━━ MATERIAL FOR THE TASK

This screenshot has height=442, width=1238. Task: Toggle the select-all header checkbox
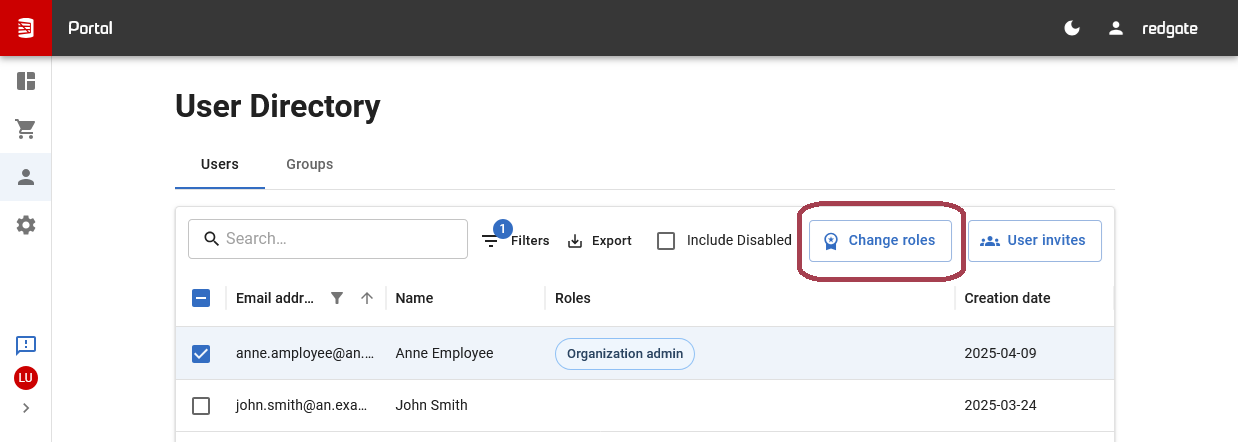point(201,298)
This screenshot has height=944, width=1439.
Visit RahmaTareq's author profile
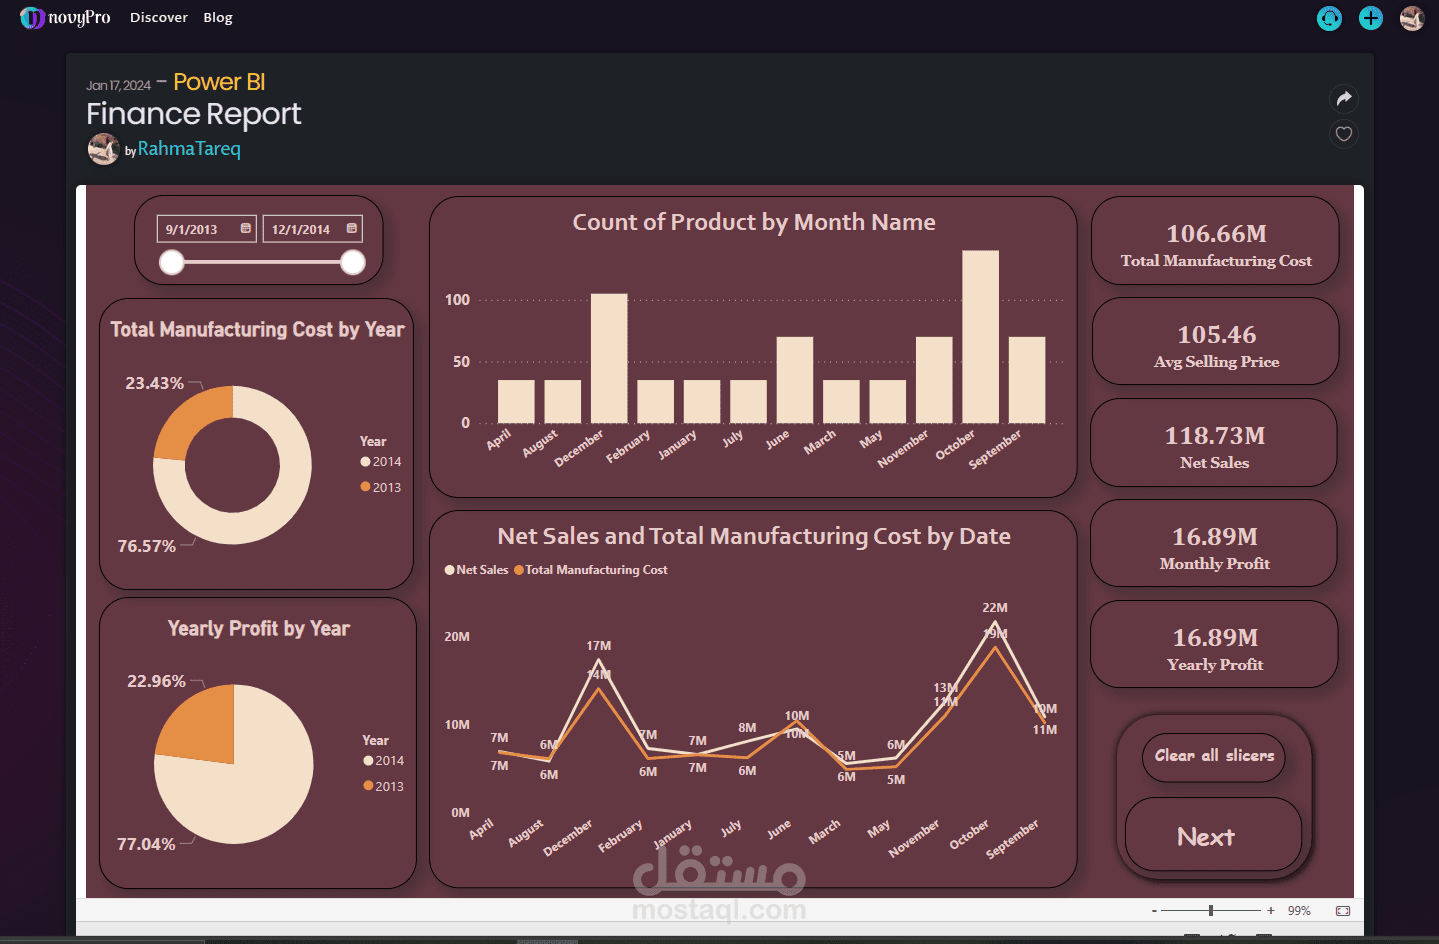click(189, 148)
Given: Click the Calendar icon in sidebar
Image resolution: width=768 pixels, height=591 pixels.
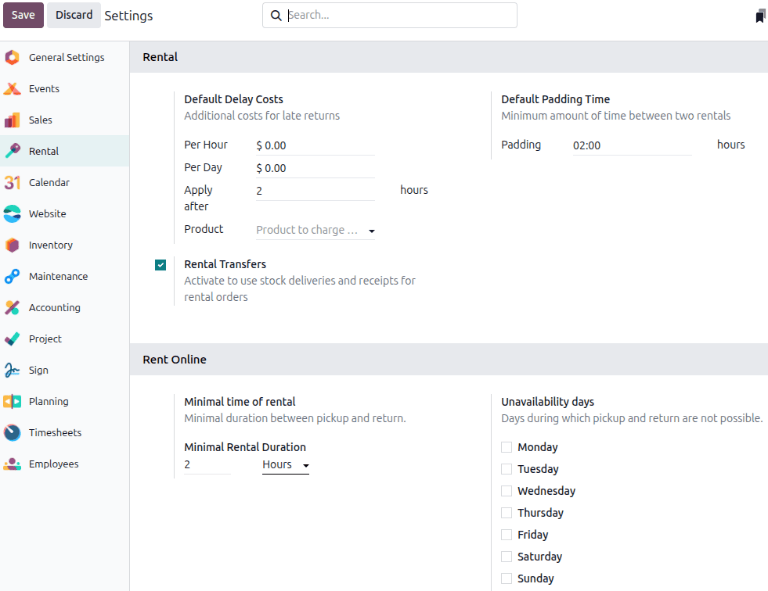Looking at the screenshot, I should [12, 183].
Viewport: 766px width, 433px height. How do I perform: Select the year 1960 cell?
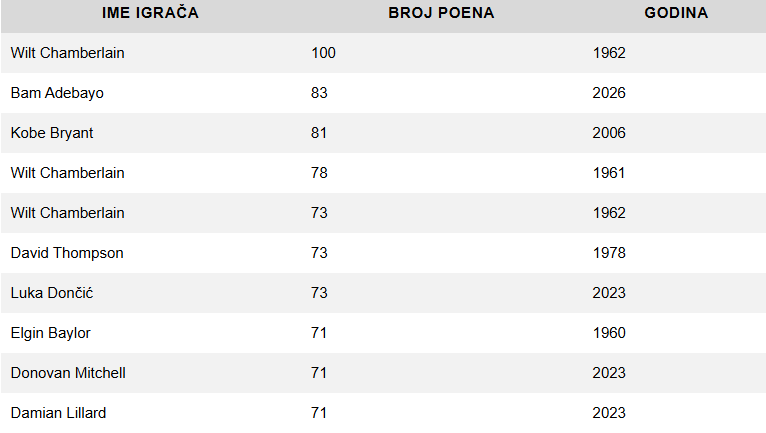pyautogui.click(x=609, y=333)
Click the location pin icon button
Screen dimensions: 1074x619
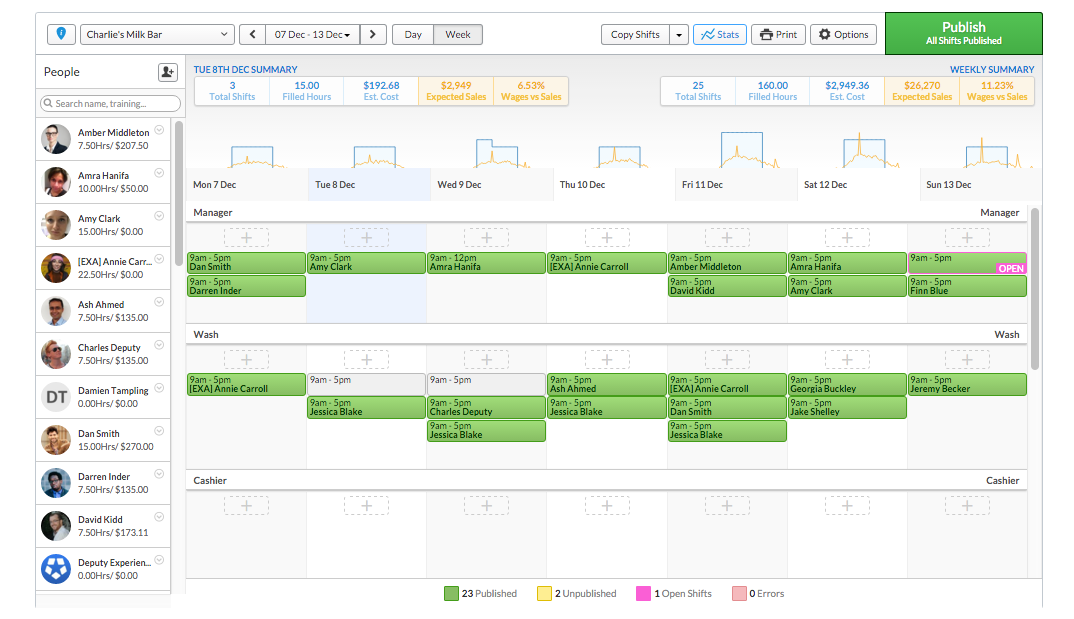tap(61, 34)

━━━━
━━ MATERIAL FOR THE TASK

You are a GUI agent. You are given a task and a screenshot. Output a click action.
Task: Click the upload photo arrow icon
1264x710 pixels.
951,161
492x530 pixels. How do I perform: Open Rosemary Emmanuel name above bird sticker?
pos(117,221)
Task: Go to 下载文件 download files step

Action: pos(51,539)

━━━━

Find the lines in the data that include "icon", then copy each of them.

OUTPUT OF THE TASK –
Given: Click the Calendar icon in sidebar
Click the location pin icon button
Task: Click the upload photo arrow icon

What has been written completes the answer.